In the repmgr issue thread below, list every node ID returned by the query run against the repmgr database, in the order they appear.

==== PASSAGE SHOWN

EnterpriseDB / repmgr

A lightweight replication manager for PostgreSQL (Postgres)
https://repmgr.org/
Other
1.58k stars 252 forks source link

Repmgr fails to attach my replica to the current master #824

Closed NielsKSchjoedt closed 1 year ago

NielsKSchjoedt commented 1 year ago

I have a cluster of some posgtgresql databases and a Barman server for backup, managed with Repmgr. I'm currently in the process of attaching a new replica. The replica is currently cloning from Barman and is still catching up on replication lag (behind with ~1 day atm.). Now I would like to attach it to the master - however I am running into some issues:

Normally after cloning using barman I would do

postgres@psql-09:~$ repmgr standby follow --upstream-node-id 7
ERROR: unable to retrieve record for local node 9
postgres@psql-09:~$ repmgr standby register
INFO: connecting to local node "psql-09" (ID: 9)
INFO: connecting to primary database
ERROR: node 9 is already registered
HINT: use option -F/--force to overwrite an existing node record

But as you can see that node 9 is already registered somehow. When I run in repmgr database on any other postgres server than node 9:

repmgr=# select node_id from repmgr.nodes;
 node_id
---------
       6
       7
       5
       8
       9
(5 rows)

========
==== DATA SHOWN

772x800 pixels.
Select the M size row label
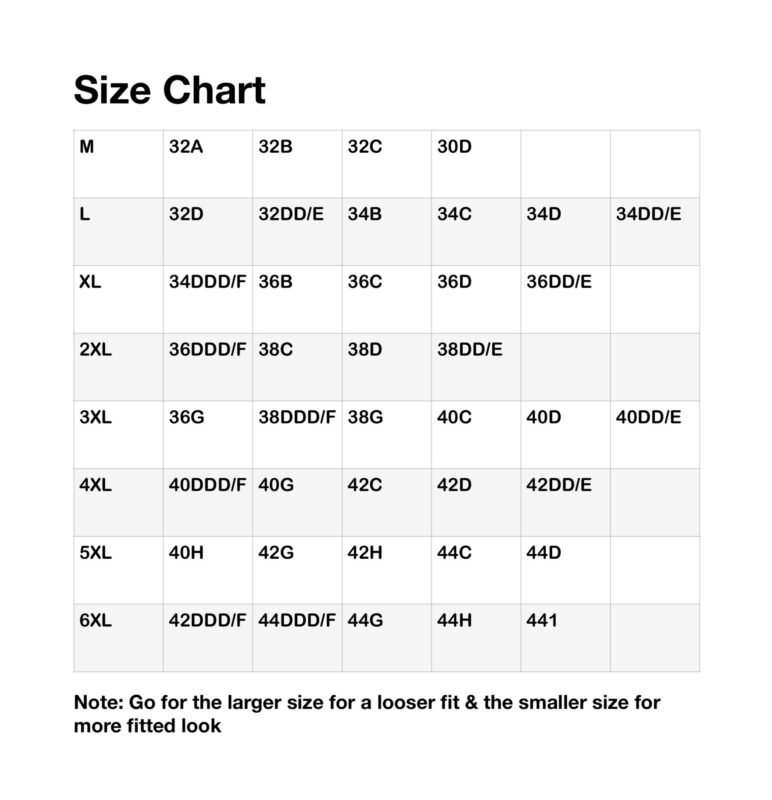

========

### ANSWER TO THE TASK
6, 7, 5, 8, 9